Spain's Princess Cristina, husband suffer downfall

Spain's Princess Cristina, husband suffer downfall

MADRID - A beaming Princess Cristina and her new husband the six-foot six-inch Olympic athlete Inaki Undangarin waved from an open-top Rolls-Royce to crowds of well-wishers on their wedding day on October 4, 1997.

Dressed in a brilliant white designer gown and crowned with a diamond-studded, 19th-century Russian tiara borrowed from her mother, then queen Sofia, the princess's wedding in Barcelona seemed to encapsulate the popularity of the Spanish monarchy.

As Cristina, a sister of the new King Felipe VI, and her husband now face the threat of a corruption trial in a scandal that has outraged many Spaniards, their fall from grace could hardly be more dramatic.

After her marriage, the Infanta Dona Cristina Federica of Bourbon and Greece, a keen skier and sailor who represented Spain in the sailing team at the 1988 Olympics in Seoul, became a darling of the celebrity press and won praise for having a salaried job, just like ordinary Spaniards.

Her husband, who became Duke of Palma on his marriage, was a dashing, blue-eyed sporting hero.

He was part of the Spanish Olympic handball team in 1992 in Barcelona and then in 1996 in Atlanta when his team won bronze and he met the princess.

The team would go on to win a second bronze in 2000 in Sydney with the duke as their captain.

'The perfect boy'

Centre-left newspaper El Pais dubbed the duke, born in the Basque Country to a Spanish father and Belgian mother, and the second-youngest of seven children, "The perfect boy".

Those days seem long past.

In one of her last public appearances, on February 8 this year, Cristina, 49, was still smiling even as she entered a court in Palma de Mallorca to answer an investigating judge's questions about suspected tax dodging and money-laundering linked to 46-year-old Urdangarin's allegedly corrupt business dealings.

Cristina, a married mother of four who studied in Madrid and has a masters degree in international relations from New York University, denied detailed knowledge of her husband's affairs, saying she simply trusted him, according to participants at the closed-door hearing.

Now the judge, Jose Castro, has wrapped up his four year investigation by ruling that charges must be pursued against Cristina and Urdangarin. The decision is open to appeal. But if it stands, the princess and her husband would face an unprecedented criminal trial.

The duke, who grew up mainly in Barcelona, is now scorned by Spaniards indignant over allegations that he and his business partner used their non-profit Noos Institute to cream off money from contracts from regional governments intended for staging sports and tourism events.

The corruption scandal sent the popularity of the royals tumbling, and on June 18 the 76-year-old Juan Carlos, widely respected for guiding his country from dictatorship to democracy after the death of General Francisco Franco in 1975, tearfully abdicated the throne in favour of his son.

'Honest and transparent'

Felipe, 46, launched his reign promising Spaniards an "honest and transparent" monarchy.

Cristina had enjoyed a reputation for a commitment to humanitarian causes, becoming an honorary president of a Spanish commission of UNESCO.

But "she is enormously competitive and obstinate," said Andrew Morton, a British royal affairs specialist who wrote a book on the female members of Spain's royal family.

The princess works for a charitable foundation run by La Caixa bank and oversaw its social programmes from Barcelona until the foundation posted her to Geneva last year.

The couple own a Barcelona mansion which reportedly cost around six million euros (US$8 million).

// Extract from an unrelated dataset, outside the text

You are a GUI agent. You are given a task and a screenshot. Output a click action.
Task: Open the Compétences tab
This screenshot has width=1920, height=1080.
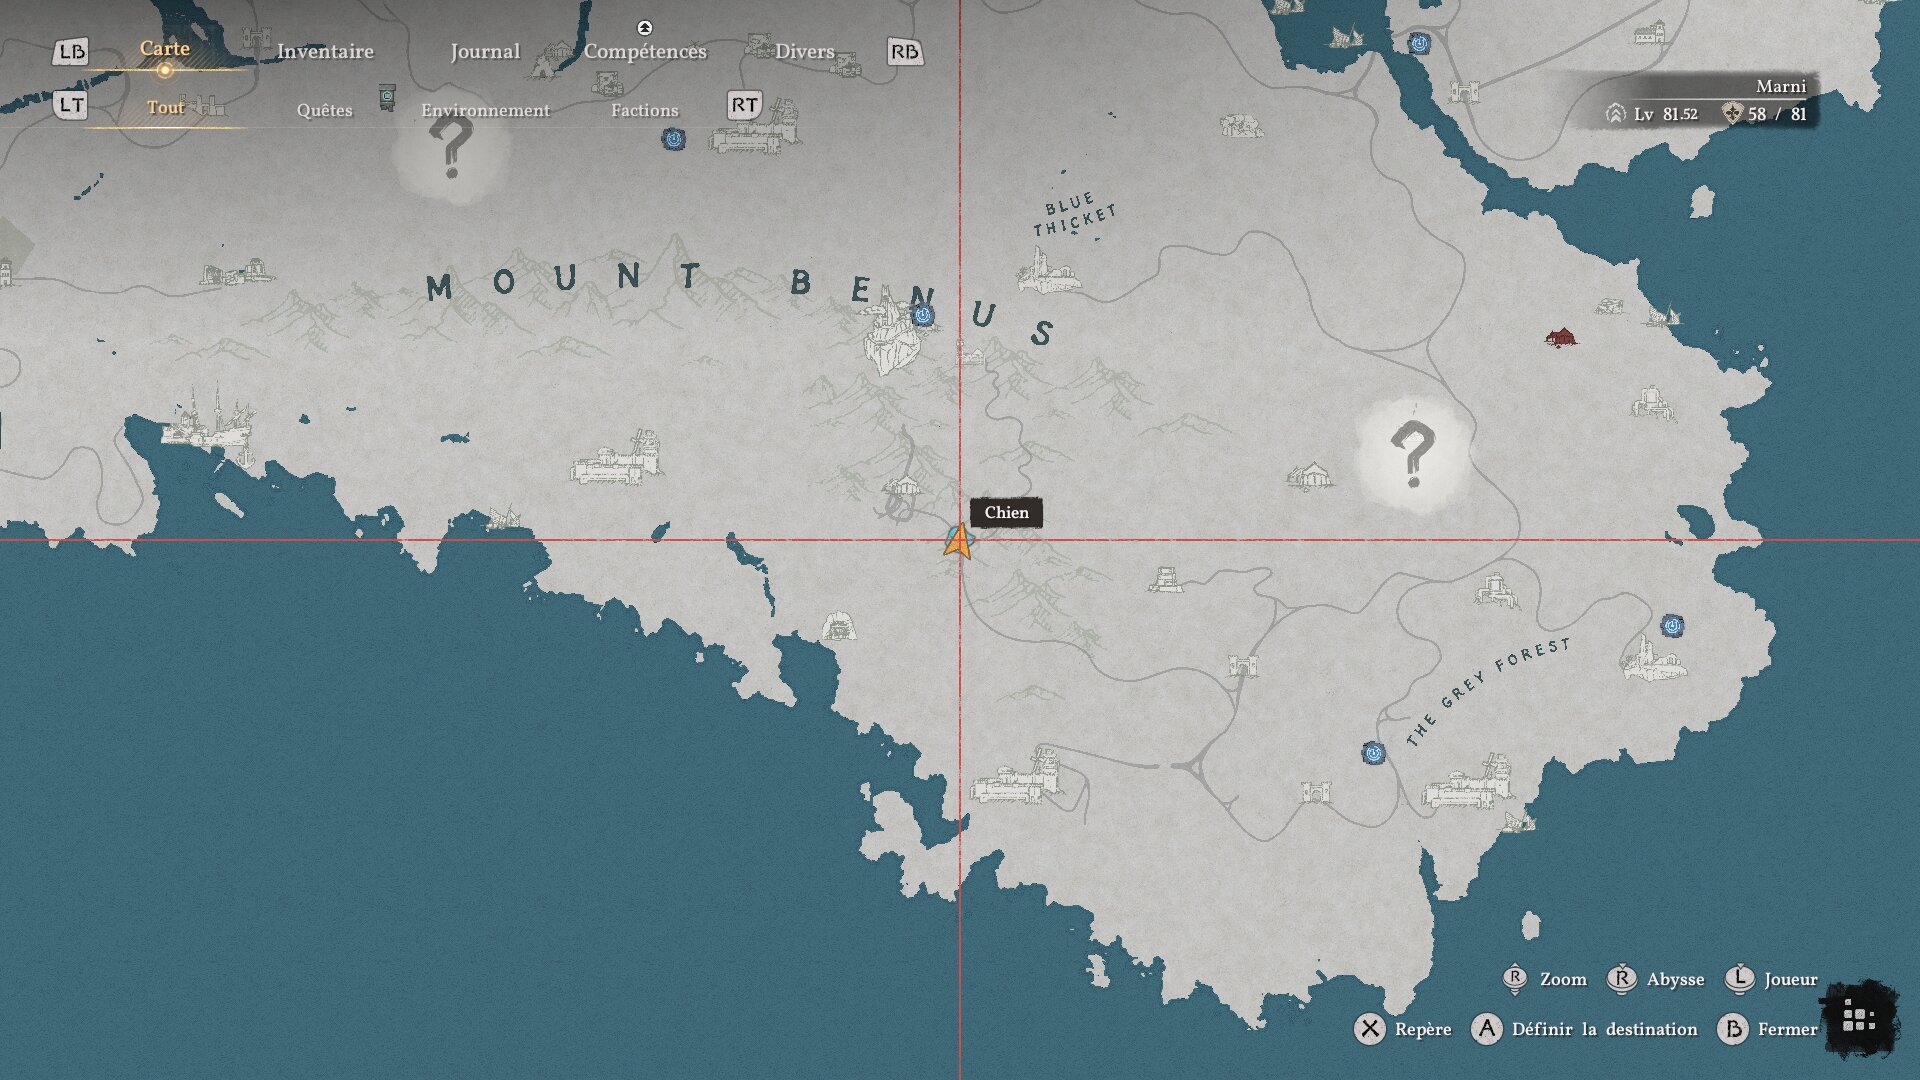[645, 51]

It has since been impounded by the courts.

Cristina's lawyers say she is innocent of the accusations.

"When one person is in love with another, she trusts, has trusted and will carry on trusting that person come hell or high water," said one of her lawyers, Jesus Maria Silva.

The duke, too, denies wrongdoing.

Now Felipe has taken the throne, Cristina no longer represents the crown as part of the official royal family, which under Spanish law includes only the king, his spouse, his immedate forebears, his descendants and the crown prince.